Abstract

Hartree–Fock interaction energy curves have been calculated for the X 2Σ+, A 2Π, and B 2Σ+ states of neutral LiHe and NaHe as well as for the ground state X 1Σ+ ions over a range of distances from 3 to 10 a.u. Since it is intended to apply these results to scattering problems, the variation of the dipole and quadrupole moments and the electronic transition probabilities with internuclear distance were also obtained. Both Slater-type functions and Gaussian-type functions were used as variational trial functions with the intention of gauging the efficacy of the Gaussian basis. Except for situations involving small energy minima the Gaussian basis yielded results accurate relative to the Slater basis.

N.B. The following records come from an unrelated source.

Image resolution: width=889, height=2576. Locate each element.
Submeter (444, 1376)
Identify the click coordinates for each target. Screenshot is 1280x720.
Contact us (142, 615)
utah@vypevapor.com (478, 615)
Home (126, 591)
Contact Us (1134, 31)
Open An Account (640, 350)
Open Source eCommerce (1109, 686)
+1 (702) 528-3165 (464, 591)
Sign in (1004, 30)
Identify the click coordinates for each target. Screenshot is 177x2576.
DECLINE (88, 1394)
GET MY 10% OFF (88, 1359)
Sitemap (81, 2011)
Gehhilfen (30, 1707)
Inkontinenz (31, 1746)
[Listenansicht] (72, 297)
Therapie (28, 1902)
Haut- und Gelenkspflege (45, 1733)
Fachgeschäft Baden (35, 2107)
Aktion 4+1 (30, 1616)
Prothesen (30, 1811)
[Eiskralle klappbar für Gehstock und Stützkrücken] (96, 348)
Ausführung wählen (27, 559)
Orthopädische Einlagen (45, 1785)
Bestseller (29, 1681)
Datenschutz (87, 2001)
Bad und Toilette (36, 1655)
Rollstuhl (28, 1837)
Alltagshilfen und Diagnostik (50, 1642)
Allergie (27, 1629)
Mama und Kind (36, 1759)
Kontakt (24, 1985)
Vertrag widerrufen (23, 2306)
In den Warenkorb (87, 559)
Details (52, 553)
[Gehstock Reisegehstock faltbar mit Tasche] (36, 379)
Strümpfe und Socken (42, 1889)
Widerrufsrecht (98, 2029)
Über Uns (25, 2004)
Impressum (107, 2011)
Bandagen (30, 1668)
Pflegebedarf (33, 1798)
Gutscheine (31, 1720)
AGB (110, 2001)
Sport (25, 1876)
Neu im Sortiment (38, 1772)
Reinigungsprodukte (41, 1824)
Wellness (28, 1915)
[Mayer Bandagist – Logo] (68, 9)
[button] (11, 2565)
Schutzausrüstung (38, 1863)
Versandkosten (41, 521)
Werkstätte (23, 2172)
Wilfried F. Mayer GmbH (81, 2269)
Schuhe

The features of the Hartree–Fock interaction energy curves can be summarized as follows: (1) The X 2Σ+ interaction energy is purely repulsive for both molecules to the accuracy of the present calculation. (2) The A 2Π and X 1Σ+ curves are strikingly similar for both Li and Na confirming the penetration of the He for this interatomic orientation. (3) The long-range repulsive behavior of the B 2Σ+ curve compared with estimates of the correlation energy shows that the internuclear distance dependence of the energy in the region of 10 a.u. is dominated by the Hartree–Fock repulsive curve. Charge-density plots have been obtained for all states and distances. These are used to illustrate the physical basis of the energy curves.